Our client is a leading manufacturer of high-quality generic pharmaceutical products. We are dedicated to ensuring compliance with regulatory standards and delivering safe, effective medications to improve the lives of patients worldwide.
Sponsorship is not available, so this is not suitable to candidates with H1B Visa needs.
Job Description:
The Quality Associate will play a critical role in maintaining and improving our quality management systems. This position ensures compliance with FDA regulations and cGMP standards and supports the production of safe and effective pharmaceutical products.
Key Responsibilities:
Quality Assurance:
Conduct routine in-process and final product quality checks.
Review and approve batch records, production documentation, and deviations.
Assist in the investigation of non-conformances and implementation of corrective and preventive actions (CAPAs).
Regulatory Compliance:
Ensure adherence to FDA regulations, cGMP, and internal SOPs.
Support internal and external audits, including preparation, execution, and follow-up activities.
Participate in FDA and other regulatory inspections.
Documentation and Reporting:
Maintain accurate records of quality activities and inspections.

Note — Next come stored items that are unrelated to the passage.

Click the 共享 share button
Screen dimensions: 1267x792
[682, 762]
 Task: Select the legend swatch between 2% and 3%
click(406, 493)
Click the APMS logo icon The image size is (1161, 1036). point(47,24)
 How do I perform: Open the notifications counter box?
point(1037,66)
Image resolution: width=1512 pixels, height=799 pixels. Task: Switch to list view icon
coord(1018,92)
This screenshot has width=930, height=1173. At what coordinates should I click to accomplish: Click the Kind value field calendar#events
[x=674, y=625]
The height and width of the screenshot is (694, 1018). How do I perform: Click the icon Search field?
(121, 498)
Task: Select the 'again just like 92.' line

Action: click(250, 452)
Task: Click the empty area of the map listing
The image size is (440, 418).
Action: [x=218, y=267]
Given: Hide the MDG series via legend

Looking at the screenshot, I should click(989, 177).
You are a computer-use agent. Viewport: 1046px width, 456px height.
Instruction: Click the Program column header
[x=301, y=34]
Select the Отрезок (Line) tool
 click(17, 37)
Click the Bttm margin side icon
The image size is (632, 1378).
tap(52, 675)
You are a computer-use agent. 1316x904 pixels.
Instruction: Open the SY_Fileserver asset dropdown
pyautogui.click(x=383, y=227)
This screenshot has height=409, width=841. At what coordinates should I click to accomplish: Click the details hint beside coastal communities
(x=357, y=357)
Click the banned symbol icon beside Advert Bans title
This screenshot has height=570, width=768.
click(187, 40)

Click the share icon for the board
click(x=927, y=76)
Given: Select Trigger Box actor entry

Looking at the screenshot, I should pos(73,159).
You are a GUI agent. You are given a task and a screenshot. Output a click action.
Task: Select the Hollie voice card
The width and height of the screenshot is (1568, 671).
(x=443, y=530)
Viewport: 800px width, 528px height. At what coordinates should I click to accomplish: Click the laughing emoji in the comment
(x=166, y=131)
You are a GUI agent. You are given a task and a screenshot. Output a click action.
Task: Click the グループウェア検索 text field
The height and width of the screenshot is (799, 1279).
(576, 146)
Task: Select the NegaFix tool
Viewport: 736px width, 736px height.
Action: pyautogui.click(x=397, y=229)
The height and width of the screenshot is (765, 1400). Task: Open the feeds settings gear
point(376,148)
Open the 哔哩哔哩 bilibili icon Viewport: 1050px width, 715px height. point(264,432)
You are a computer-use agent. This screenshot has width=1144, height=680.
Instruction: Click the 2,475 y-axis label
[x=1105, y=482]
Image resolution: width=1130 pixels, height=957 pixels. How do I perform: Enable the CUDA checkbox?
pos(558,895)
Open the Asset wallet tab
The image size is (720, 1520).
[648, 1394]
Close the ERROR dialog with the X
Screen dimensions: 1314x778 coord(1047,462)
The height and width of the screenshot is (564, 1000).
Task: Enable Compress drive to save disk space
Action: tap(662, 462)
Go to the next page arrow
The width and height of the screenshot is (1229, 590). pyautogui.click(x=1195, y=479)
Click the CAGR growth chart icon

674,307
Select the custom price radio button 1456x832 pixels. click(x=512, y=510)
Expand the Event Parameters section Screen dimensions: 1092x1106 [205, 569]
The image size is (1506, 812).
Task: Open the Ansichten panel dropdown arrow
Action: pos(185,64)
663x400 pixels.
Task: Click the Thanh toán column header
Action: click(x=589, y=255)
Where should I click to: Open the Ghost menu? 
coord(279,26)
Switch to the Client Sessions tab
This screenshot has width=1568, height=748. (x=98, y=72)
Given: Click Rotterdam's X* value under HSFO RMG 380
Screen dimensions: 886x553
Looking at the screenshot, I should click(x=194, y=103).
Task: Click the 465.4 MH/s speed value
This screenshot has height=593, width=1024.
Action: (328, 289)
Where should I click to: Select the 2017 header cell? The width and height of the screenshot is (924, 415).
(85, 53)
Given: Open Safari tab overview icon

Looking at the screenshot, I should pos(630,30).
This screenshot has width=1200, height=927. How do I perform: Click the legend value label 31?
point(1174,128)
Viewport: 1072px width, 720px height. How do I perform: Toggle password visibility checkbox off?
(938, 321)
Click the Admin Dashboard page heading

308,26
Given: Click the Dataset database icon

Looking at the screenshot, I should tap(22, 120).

Prepare quality reports and summaries for management.
Review and update SOPs and work instructions as needed.
Training and Support:
Train personnel on quality standards, SOPs, and best practices.
Provide cross-functional support to production and regulatory teams on quality matters.
Qualifications:
Education:
Bachelor's degree in Pharmacy, Biotechnology, Chemistry, or a related field.
Experience:
1-3 years of experience in quality assurance or quality control within the pharmaceutical or biotech industry, preferably with generic products.
Knowledge and Skills:
Understanding of cGMP, FDA regulations, and quality management systems.
Proficiency in documentation and record-keeping for audits and inspections.
Strong analytical skills with attention to detail.
Effective communication and teamwork skills.
Preferred Qualifications:
Familiarity with handling regulatory inspections or audits.
Experience working with quality control testing (e.g., analytical methods, stability studies).
Certification in quality assurance (e.g., CQIA, CQA) is a plus.